Parkinson’s disease (PD) is an age-related neurodegenerative disorder characterized by progressive deterioration of motor function and loss of dopaminergic neurons in the substantia nigra. Although PD is more common in people over 60 years old, people with young-onset PD tend to increase recently. Up to now, there is no cure for PD; therapies mainly focus on reducing symptoms and improving patient quality of life. Thus, the requirement of exploring new medications is needed. There is a strong relationship between oxidative stress and PD. Therefore, antioxidant compounds have been considered as a novel therapy for PD. In this study, we indicated a new potential candidate for PD treatment, rumdul fruit (Sphaerocoryne affinis—a member of the Annonaceae family), due to evaluating its activities on the fly model of Parkinson.
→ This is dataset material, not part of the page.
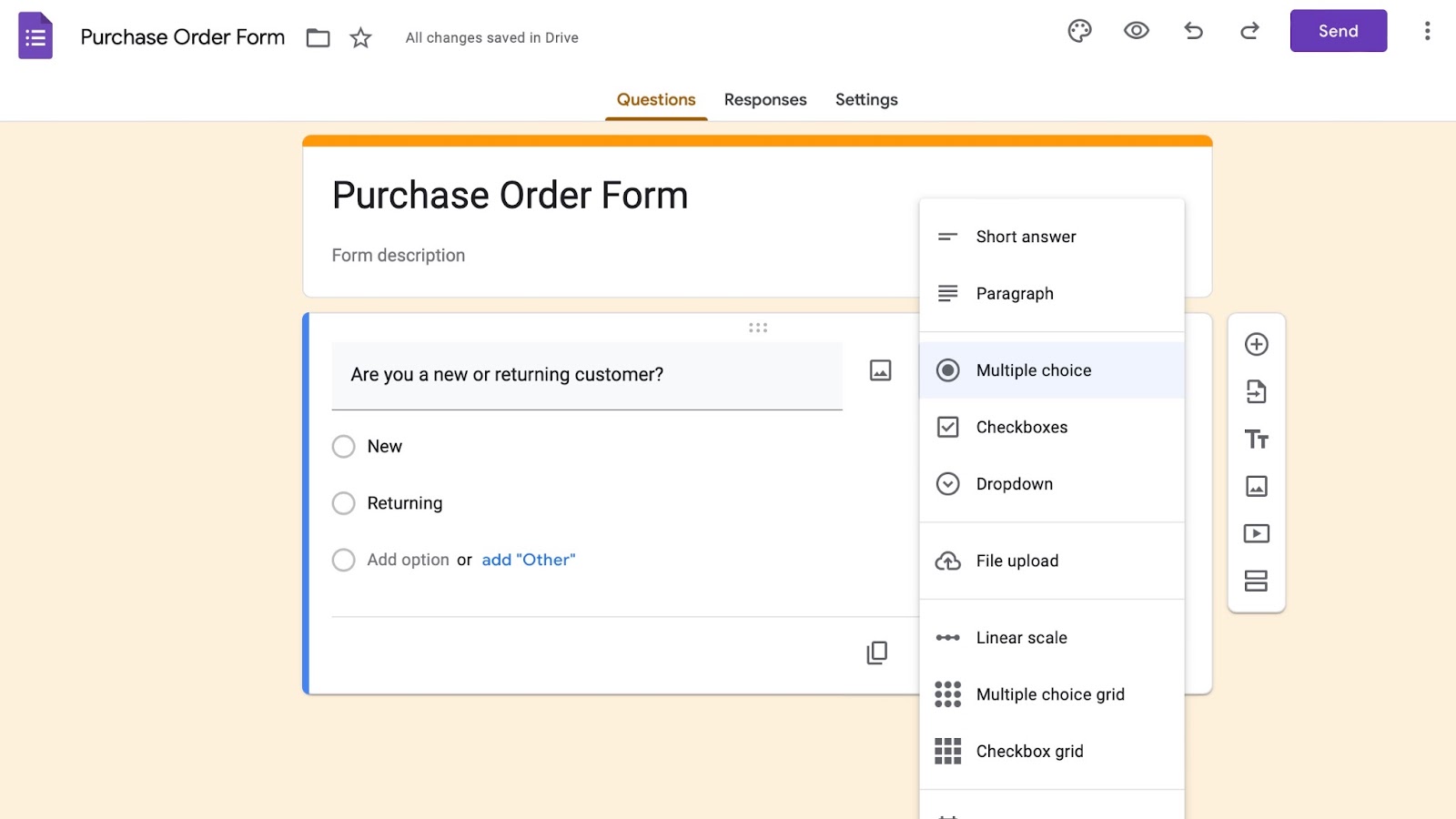The image size is (1456, 819).
Task: Pick Linear scale question type
Action: tap(1021, 638)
Our experimental results showed that rumdul fruit water extract (RFWE) has a strong antioxidant capacity with IC50 value in DPPH assay which was 85.62±1.05 μg/mL. The use of RFWE at concentrations of 3, 6, and 12 mg/mL could strongly ameliorate the locomotor disabilities and dopaminergic neuron degeneration. Although the RFWE at high concentrations like 12 mg/mL and 18 mg/mL could induce some side effects on fly development and viability, our data strongly demonstrated that RFWE effectively rescued PD phenotypes on the fly model. Although component in the plant extract, as well as the molecular mechanism helping to recover the phenotype, has not been elucidated yet, the research contributed strong scientific evidence for further research on applying rumdul as a novel natural source for PD treatment.